Equation (1) can be written as follow:

$$HV$$

where, H is the output matrix of hidden layer, V is the output weight matrix. T is the label matrix.

$$H = \left[ {\begin{array}{*{20}c} {f\text{(}\overrightarrow {{a_{\text{1}} }} \cdot \overrightarrow {{x_{\text{1}} }} + \overrightarrow {{b_{\text{1}} }} \text{)}} & \cdots & {f\left( {\overrightarrow {{a_{{\tilde{N}}} }} \cdot \overrightarrow {{x_{\text{1}} }} + \overrightarrow {{b_{{\tilde{N}}} }} } \right)} \\ \vdots & \cdots & \vdots \\ {f\text{(}\overrightarrow {{a_{\text{1}} }} \cdot \overrightarrow {{x_{N} }} + \overrightarrow {{b_{\text{1}} }} \text{)}} & \cdots & {f\left( {\overrightarrow {{a_{{\tilde{N}}} }} \cdot \overrightarrow {{x_{N} }} + \overrightarrow {{b_{{\tilde{N}}} }} } \right)} \\ \end{array} } \right]_{{N \times \tilde{N}}}$$

$$V = \left[ {\begin{array}{*{20}c} {V_{\text{1}}^{T} } \\ \vdots \\ {V_{{\tilde{N}}}^{T} } \\ \end{array} } \right]_{{\tilde{N} \times m}} \quad \quad T = \left[ {\begin{array}{*{20}c} {t_{\text{1}}^{T} } \\ \vdots \\ {t_{N}^{T} } \\ \end{array} } \right]_{N \times m}$$

Not all parameters need to be adjusted, when the excitation function \(f(x)\) is infinitely differentiable at any interval. At the start of training process, SLFNs assigned random values to the input weights and hidden layer biases. When the input weights and hidden layer biases are determined by random assignment, we can get the hidden layer output matrix H from the input samples. Therefore, the task of training SFLNs can be transformed into obtaining the least square solutions.

Introduce regularization theory to ELM model, the cost function can be expressed as:

$$\mathop {\hbox{min} }\limits_{V} \, L_{\text{ELM}} = \frac{1}{2}\left\| V \right\|^{2} + \frac{C}{2}\left\| {T - HV} \right\|^{2}$$

(2)

where, C is the regularization parameter. And the least square solution of Eq. (3) is:

$$V - CH^{T} (T - HV) = 0$$

(3)

where, T is the label matrix, V is the output weights matrix.

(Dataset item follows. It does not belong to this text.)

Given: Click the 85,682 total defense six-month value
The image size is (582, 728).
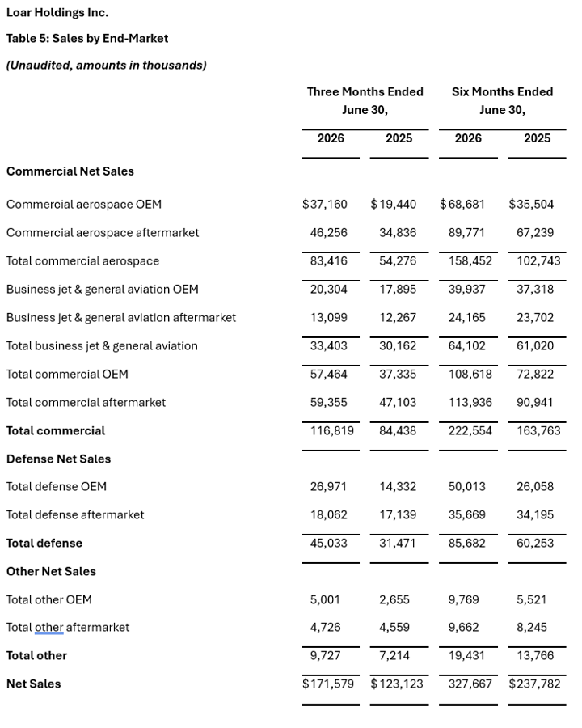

H is the output matrix of the hidden layer.

When the number of training samples is more than the number of hidden layer nodes,

$$V = \left( {\frac{I}{C} + H^{T} H} \right)^{ - 1} H^{T} T$$

(4)

When the number of training samples is less than the number of hidden layer nodes,

$$V = H^{T} \left( {\frac{I}{C} + HH^{T} } \right)^{ - 1} T$$

(5)

2.2 Manifold Regularization ELM

The Manifold Regularization [21] method is always used in semi-supervised learning and unsupervised learning. Learning process is built on the following two assumptions: (1) both the labeled data \(X_{\text{1}}\) and the unlabeled data \(X_{u}\) are drawn from the same marginal distribution \(P_{X}\) and (2) if two points \(\overrightarrow {{x_{1} }}\) and \(\overrightarrow {{x_{2} }}\) are close to each other, then the conditional probabilities \(P(\overrightarrow {y} |\overrightarrow {{x_{1} }} )\) and \(P(\overrightarrow {y} |\overrightarrow {{x_{2} }} )\) should be similar as well. The latter assumption is widely known as the smoothness assumption in machine learning. To enforce this assumption on the data, the manifold Regularization framework proposes to minimize the following cost function:

$$L_{m} = \frac{1}{2}\sum\limits_{i,j} {w_{{_{ij} }}^{1} \left\| {P\left( {\overrightarrow {y} |\overrightarrow {{x_{i} }} } \right) - P\left( {\overrightarrow {y} |\overrightarrow {{x_{j} }} } \right)} \right\|}^{2}$$

(6)

where w ¹ _ij is the pair-wise similarity between two patterns \(\overrightarrow {{x_{i} }}\) and \(\overrightarrow {{x_{j} }}\). And the similarity matrix W ¹ = [w ¹ _ij ] is usually sparse. The nonzero weights are usually computed using Gaussian function \(\exp \left( { - \left\| {\overrightarrow {{x_{i} }} - \overrightarrow {{x_{j} }} } \right\|^{2} /2\sigma^{2} } \right)\) or simply fixed to 1.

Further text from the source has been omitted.